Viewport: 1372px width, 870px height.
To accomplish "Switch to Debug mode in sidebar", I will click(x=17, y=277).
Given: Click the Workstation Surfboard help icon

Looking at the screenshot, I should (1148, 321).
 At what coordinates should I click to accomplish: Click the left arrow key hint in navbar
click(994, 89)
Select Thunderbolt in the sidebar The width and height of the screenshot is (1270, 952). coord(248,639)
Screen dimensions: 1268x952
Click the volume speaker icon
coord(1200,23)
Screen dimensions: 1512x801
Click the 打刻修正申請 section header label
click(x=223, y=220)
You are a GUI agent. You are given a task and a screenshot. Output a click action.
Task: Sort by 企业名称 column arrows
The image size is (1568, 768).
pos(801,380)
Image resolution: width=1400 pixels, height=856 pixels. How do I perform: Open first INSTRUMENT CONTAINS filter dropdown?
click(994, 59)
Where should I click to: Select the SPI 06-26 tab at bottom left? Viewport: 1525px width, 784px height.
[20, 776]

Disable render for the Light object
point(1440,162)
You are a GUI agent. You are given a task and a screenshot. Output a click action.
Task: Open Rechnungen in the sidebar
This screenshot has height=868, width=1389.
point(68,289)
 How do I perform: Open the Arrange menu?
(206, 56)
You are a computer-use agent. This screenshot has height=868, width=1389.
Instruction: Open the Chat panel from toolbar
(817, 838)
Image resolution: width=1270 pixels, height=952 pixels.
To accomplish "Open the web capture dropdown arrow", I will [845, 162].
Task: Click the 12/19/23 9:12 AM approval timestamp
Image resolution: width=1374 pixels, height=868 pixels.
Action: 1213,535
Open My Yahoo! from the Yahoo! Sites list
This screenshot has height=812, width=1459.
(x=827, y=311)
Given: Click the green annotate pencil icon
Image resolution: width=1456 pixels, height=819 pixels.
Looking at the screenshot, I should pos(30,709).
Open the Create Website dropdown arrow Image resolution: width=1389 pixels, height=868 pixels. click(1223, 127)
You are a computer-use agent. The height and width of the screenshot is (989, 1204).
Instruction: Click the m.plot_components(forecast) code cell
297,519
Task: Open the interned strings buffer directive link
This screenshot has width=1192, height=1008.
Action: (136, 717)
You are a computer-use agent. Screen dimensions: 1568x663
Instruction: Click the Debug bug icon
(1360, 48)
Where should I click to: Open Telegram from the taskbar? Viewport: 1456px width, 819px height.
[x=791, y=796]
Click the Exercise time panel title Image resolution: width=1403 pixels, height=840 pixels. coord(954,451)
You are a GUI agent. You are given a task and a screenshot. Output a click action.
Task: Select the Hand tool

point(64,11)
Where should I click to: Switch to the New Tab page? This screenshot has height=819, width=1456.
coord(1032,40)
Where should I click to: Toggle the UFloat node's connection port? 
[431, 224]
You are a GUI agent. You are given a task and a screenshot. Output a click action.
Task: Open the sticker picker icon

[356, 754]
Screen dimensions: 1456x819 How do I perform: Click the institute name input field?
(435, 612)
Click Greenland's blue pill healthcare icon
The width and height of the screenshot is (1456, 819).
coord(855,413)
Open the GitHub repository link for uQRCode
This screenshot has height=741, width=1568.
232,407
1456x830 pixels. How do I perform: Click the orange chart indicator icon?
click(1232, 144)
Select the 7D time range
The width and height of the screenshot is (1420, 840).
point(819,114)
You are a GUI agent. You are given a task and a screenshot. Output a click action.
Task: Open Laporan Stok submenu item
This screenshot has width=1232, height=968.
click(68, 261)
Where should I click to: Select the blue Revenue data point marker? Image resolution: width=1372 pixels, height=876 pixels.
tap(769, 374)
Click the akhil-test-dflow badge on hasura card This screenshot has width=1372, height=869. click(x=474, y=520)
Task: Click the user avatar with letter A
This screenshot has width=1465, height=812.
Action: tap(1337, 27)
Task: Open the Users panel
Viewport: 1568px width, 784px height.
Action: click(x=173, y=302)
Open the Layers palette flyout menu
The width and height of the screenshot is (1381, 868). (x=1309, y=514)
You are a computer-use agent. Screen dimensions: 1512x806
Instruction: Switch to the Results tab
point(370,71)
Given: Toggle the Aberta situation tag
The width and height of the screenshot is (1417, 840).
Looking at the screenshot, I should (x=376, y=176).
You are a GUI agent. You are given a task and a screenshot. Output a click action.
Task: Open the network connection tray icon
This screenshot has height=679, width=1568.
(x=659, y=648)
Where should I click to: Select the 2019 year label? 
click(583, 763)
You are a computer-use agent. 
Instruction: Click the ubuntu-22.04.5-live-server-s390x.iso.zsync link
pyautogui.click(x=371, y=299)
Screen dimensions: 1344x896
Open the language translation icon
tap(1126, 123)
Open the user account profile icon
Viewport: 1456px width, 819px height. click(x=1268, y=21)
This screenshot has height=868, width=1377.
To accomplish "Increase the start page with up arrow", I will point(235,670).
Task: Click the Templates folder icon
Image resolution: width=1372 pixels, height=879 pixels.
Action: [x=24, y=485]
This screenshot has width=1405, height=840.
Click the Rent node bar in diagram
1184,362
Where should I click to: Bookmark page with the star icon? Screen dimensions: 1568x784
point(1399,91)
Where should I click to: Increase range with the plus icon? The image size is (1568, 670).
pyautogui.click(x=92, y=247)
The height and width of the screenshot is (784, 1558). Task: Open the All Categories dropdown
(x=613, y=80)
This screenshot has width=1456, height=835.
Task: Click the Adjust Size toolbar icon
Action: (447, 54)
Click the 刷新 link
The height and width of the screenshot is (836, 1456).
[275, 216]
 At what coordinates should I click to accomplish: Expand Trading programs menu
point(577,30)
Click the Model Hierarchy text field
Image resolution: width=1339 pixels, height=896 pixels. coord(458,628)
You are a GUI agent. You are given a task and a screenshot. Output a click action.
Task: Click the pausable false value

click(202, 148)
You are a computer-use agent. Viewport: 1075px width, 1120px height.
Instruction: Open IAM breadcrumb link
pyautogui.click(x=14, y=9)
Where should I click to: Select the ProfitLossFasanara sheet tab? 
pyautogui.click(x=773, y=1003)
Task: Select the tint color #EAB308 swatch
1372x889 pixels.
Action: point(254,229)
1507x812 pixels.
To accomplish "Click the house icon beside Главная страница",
******************************
# About this exercise:
Starting with the line that contains "The height and width of the screenshot is (784, 1558).", write out each line through the end of the listing, exactly as it appears, and include nothing else.

# Answer:
The height and width of the screenshot is (784, 1558). Task: Open the All Categories dropdown
(x=613, y=80)
This screenshot has width=1456, height=835.
Task: Click the Adjust Size toolbar icon
Action: (447, 54)
Click the 刷新 link
The height and width of the screenshot is (836, 1456).
[275, 216]
 At what coordinates should I click to accomplish: Expand Trading programs menu
point(577,30)
Click the Model Hierarchy text field
Image resolution: width=1339 pixels, height=896 pixels. coord(458,628)
You are a GUI agent. You are given a task and a screenshot. Output a click action.
Task: Click the pausable false value

click(202, 148)
You are a computer-use agent. Viewport: 1075px width, 1120px height.
Instruction: Open IAM breadcrumb link
pyautogui.click(x=14, y=9)
Where should I click to: Select the ProfitLossFasanara sheet tab? 
pyautogui.click(x=773, y=1003)
Task: Select the tint color #EAB308 swatch
1372x889 pixels.
Action: point(254,229)
1507x812 pixels.
To accomplish "Click the house icon beside Главная страница",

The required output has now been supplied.